### GIVEN PASSAGE
====

- Promotional poster
- Starring: Jeremy Clarkson; Richard Hammond; James May; The Stig;
- No. of episodes: 6

Release
- Original network: BBC Two
- Original release: 27 June – 1 August 2010

Series chronology
- ← Previous Series 14Next → Series 16

= Top Gear series 15 =

Series 15 of Top Gear, a British motoring magazine and factual television programme, was broadcast in the United Kingdom on BBC Two and BBC HD during 2010, consisting of six episodes that were aired between 27 June and 1 August; the new series was promoted with a special trailer that made use of a clip published on YouTube. This series saw the replacement of the Chevrolet Lacetti by the Kia Cee'd as the Reasonably Priced Car.

This series' highlights included the creation of home-made motorhomes, the driving of a modified Toyota Hilux up to the active Eyjafjallajökull volcano during one of its eruptions, the testing of budget cars to see if they are suitable for track days, and the production of a tribute to the late Ayrton Senna. Two compilation episodes featuring the best moments from the fifteenth series, titled "Best of Top Gear", were aired on 8 and 15 August 2010.

====

### DATASET SECTION

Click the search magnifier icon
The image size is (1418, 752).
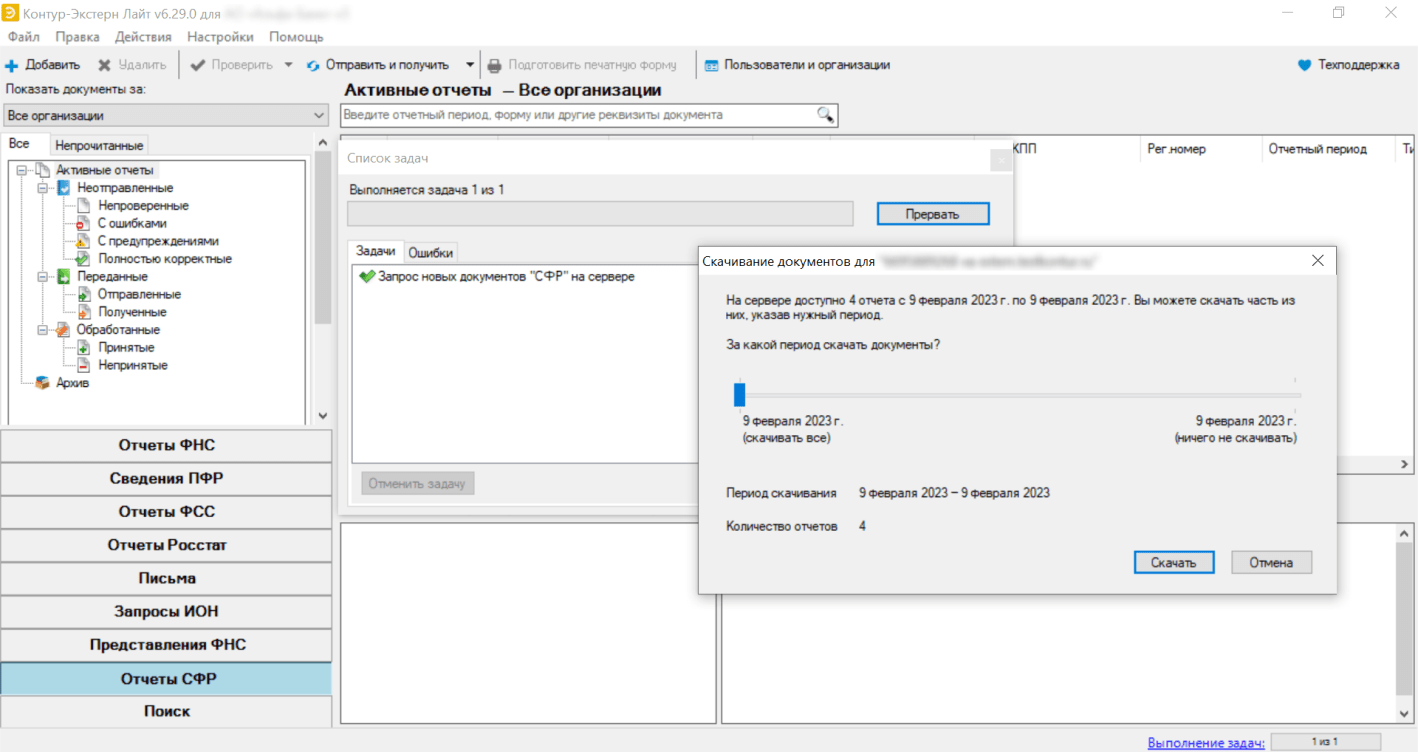click(825, 115)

====

### SET TASKS
1. Restate the Top Gear series 15 article from "Series 15 of" up to and including "Reasonably Priced Car.", substituting "Hyundai i10" for "Kia Cee'd".
2. Based on the Top Gear series 15 article, state whether each statement is accurate: (a) the series consisted of six episodes; (b) the Kia Cee'd was replaced by the Chevrolet Lacetti as the Reasonably Priced Car; (c) the compilation episodes were aired in August 2010.
3. Extend the Top Gear series 15 article with the passage that would follow its final sentence.

### THE RESPONSES
1.
Series 15 of Top Gear, a British motoring magazine and factual television programme, was broadcast in the United Kingdom on BBC Two and BBC HD during 2010, consisting of six episodes that were aired between 27 June and 1 August; the new series was promoted with a special trailer that made use of a clip published on YouTube. This series saw the replacement of the Chevrolet Lacetti by the Hyundai i10 as the Reasonably Priced Car.

2.
(a) Yes: "consisting of six episodes that were aired between 27 June and 1 August"
(b) No: "the replacement of the Chevrolet Lacetti by the Kia Cee'd as the Reasonably Priced Car"
(c) Yes: "were aired on 8 and 15 August 2010"

3.
==Episodes==

| No. overall | No. in series | Reviews | Features/challenges | Guest(s) | Original release date | UK viewers (millions) |
| 120 | 1 | Bentley Continental Supersports | Toyota Hilux Invincible up an Icelandic volcano • Farewell to the former reasonably priced car, the Chevrolet Lacetti • A history of the Reliant 3-wheeler: (Reliant Robin) | Nick Robinson • Al Murray • Peter Jones • Peta 23 from Essex • Johnny Vaughan • Bill Bailey • Louie Spence • Amy Williams • Haraldur Sigurðsson • Phil Oakey • Peter Stringfellow • Harry Gration • Dickie Bird | 27 June 2010 | 5.60 |
Top Gear is back and the presenters are trying to be sensible. Of course, that's not the case when Clarkson goes to the North to try to drive a Reliant Robin from Sheffield to Rotherham, and rolling it over in the process, while on the track he road-tests the heavy Bentley Continental Supersports. Elsewhere, May heads to Iceland to see if can give glory to the Toyota Hilux used by the camera crew during the Polar Special, by modifying it for the task of driving close to the Eyjafjallajökull volcano as it erupts and collect a piece of lava, while Hammond retires the old reasonably priced car—the Chevrolet Lacetti—with a "Viking burial", before assisting Clarkson with a summer BBQ for the guests they have invited to the test track to set a lap in the new car—a Kia Cee'd.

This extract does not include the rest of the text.